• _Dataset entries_
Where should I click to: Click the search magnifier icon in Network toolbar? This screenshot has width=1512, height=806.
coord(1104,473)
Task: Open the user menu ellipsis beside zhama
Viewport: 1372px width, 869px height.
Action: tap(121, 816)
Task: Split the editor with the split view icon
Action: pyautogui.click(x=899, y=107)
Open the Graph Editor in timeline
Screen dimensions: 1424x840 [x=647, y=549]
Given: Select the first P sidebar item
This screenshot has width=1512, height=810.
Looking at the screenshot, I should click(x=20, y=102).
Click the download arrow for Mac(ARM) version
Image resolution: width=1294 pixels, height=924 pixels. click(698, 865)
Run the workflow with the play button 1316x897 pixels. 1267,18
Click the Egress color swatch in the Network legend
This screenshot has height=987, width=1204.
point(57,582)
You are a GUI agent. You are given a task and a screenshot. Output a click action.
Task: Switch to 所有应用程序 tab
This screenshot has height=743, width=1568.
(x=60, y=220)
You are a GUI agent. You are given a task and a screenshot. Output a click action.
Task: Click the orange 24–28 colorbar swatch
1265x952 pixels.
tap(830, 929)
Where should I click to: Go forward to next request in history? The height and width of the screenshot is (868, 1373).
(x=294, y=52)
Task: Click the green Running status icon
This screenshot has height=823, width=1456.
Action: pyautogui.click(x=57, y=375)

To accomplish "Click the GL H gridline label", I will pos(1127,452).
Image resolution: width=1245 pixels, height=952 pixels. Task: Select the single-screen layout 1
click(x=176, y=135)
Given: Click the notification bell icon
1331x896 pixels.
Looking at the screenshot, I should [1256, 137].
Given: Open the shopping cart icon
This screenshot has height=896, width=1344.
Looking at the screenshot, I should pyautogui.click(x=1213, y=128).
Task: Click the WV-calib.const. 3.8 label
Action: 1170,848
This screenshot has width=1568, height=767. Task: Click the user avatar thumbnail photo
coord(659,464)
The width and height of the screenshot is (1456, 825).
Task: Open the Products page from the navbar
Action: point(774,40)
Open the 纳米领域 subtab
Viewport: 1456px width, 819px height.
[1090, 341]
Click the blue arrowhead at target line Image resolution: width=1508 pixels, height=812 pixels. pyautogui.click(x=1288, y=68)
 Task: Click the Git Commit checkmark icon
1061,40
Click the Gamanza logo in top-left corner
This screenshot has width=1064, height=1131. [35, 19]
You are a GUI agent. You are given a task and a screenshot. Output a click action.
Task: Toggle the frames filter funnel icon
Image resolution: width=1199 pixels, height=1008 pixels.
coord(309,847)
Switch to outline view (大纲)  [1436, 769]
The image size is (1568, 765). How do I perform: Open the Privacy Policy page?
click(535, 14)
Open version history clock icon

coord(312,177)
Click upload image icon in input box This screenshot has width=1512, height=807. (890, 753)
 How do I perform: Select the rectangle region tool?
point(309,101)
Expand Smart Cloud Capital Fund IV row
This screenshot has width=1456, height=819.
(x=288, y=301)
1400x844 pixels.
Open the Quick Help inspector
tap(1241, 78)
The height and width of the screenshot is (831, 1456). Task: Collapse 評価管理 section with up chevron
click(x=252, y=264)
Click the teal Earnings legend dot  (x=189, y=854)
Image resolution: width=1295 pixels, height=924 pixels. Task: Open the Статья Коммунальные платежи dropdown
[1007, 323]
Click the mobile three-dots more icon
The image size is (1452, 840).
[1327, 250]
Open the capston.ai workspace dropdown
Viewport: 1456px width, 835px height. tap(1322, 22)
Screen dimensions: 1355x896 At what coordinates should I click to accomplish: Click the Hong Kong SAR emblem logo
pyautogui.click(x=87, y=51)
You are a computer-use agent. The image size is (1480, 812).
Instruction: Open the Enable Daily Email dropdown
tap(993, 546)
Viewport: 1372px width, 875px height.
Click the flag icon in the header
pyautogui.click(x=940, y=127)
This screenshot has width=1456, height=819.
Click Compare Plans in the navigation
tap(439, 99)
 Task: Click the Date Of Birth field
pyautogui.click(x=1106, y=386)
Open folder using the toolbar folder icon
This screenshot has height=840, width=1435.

• _EXERCISE INSTRUCTIONS_
Filter the records above for lines with "Switch".

• _RESPONSE_
Task: Switch to 所有应用程序 tab
Switch to outline view (大纲)  [1436, 769]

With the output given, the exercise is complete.